High performance power converters having high efficiency and/or high power density are required in many renewable energy applications, the use of which has significantly increased recently and is expected to continue to increase [1]. Two types of power converters are used in such energy applications, namely inductor/transformer-based converters and switched-capacitor (SC) converters.
Inductor/transformer-based converters contain magnetic components, which are bulky and heavy, so in order to increase the power density and reduce the weight of the converter, the switching frequency can be increased to reduce the size of the magnetic components. However, the power loss of the converter will increase with increasing switching frequency if the converter is designed to work in hard switching operations. Such a power loss should be avoided because it not only decreases the converter's efficiency, but also deteriorates the working environment of the converter due to the additional heat generated. This is especially critical if the power density of the converter is high and there is less area to dissipate the heat. Additional cooling systems may be required for such converters. Alternatively, it is possible to reduce the power loss by employing soft-switching techniques, such as zero-voltage-switching (ZVS), zero-current-switching (ZCS), or both ZVS and ZCS. However, application of these techniques to converters increases the number of required components as well as the complexity of the control. Moreover, application of ZVS and/or ZCS techniques also limits the input voltage and load range of the converter, which is typically undesired for renewable energy applications.

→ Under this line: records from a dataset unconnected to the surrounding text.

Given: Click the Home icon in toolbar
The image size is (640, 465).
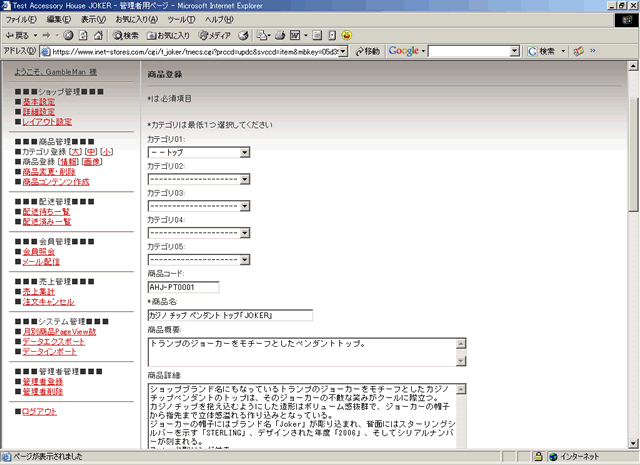Looking at the screenshot, I should [97, 35].
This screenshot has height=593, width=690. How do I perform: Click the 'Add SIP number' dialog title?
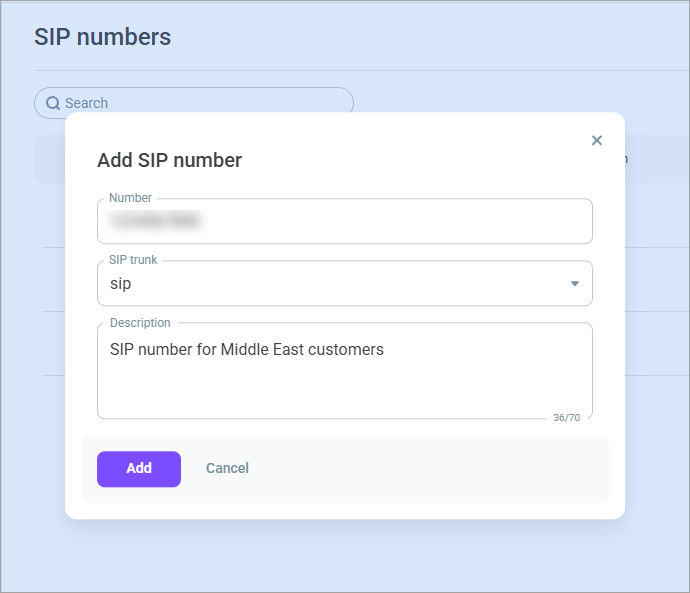[169, 160]
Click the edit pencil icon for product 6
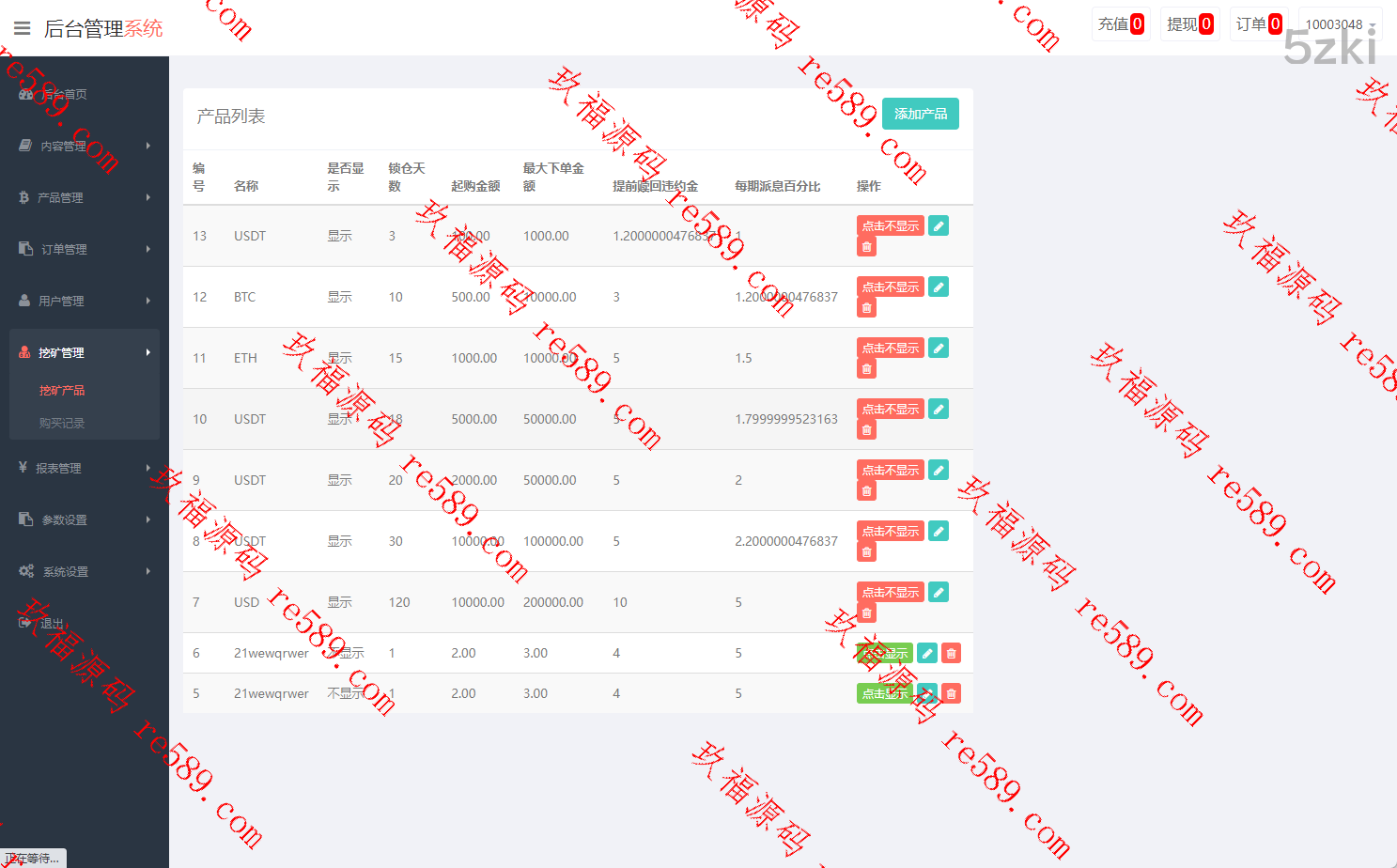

SC converters do not have a magnetic component, and high power density is an inherent feature. Further, with only switches and capacitors in the circuit, an SC converter can easily be fabricated in integrated circuit (IC) form, which can further increase the power density of the SC converter. Therefore, an SC converter can be a good candidate for high power density applications. Currently, the general application of SC converters is mainly for performing voltage ratio transformation or voltage inversion [2]-[5]. They are typically not used for applications requiring voltage regulation. This is because with the existing types of SC converters, voltage regulation is achieved only when the power efficiency is low. To achieve output voltage regulation in SC converters, control methods such as pulse width modulation (PWM) control, pulse frequency modulation (PFM) control, bang-bang control, quasi-switched-capacitor control, and linear control have been applied [6]-[15]. However, no matter which control method is adopted, the operation of SC converters with capacitors at partially-charged state results in an inherent loss of power efficiency [8], [16].
In theory, the efficiency (η) of an SC converter is
      η    =                  V        o                    M        ·                  V          in                      ,where vo is me output voltage, Vin is the input voltage, and M is the voltage gain, which is determined by the topology of the SC converters [8]. A larger deviation of the output voltage Vo from the voltage M·Vin leads to a larger drop of the efficiency of the SC converters. A method to improve the efficiency of an SC converter by combining the SC converter with a configurable voltage conversion process to make the voltage M·Vin, closer to the desired output voltage has been proposed, along with a voltage regulation control process [17]. However, the number of configurations of the SC converter that can be achieved with this approach is small, which limits its application. Reconfigurable SC converters have been proposed, but the number of conversion ratios is limited [19], [41]-[53]. This in turns limit the regulation property of the converter. A unified SC converter has been proposed that can achieve alternating current (AC)—direct current (DC), DC-DC, DC-AC, and AC-AC conversions, and that contains more than 500 conversion ratios [18]. However, this converter requires a large number of switches and capacitors, and this large number of conversion ratios makes the control complex. An SC converter having two variable cascaded SC circuits that achieves variable conversion gain has been proposed [20]. However, due to its cascaded connection, the conversion efficiency is not high. A regulated SC converter with an auxiliary low-drop-out (LDO) converter has been proposed [21]. The SC converter has a fixed conversion ratio, and the SC converter's two input ports are connected to the power source and an LDO output. The regulation of this SC converter's output voltage is conducted via the control of the output voltage of the LDO converter. However, this regulated SC converter is only applicable for step-down conversion, and the conversion ratio must be higher than 0.5. An LDO converter in the related art can be connected in parallel to an SC converter [36]-[39]. The output voltage of the SC converter is controlled by the LDO circuit, and the power is mainly transferred through the SC converter. However, the SC conversion ratio of this SC converter is still low as the LDO controlled output voltage makes the output voltage deviate from the inherent conversion voltage MVin.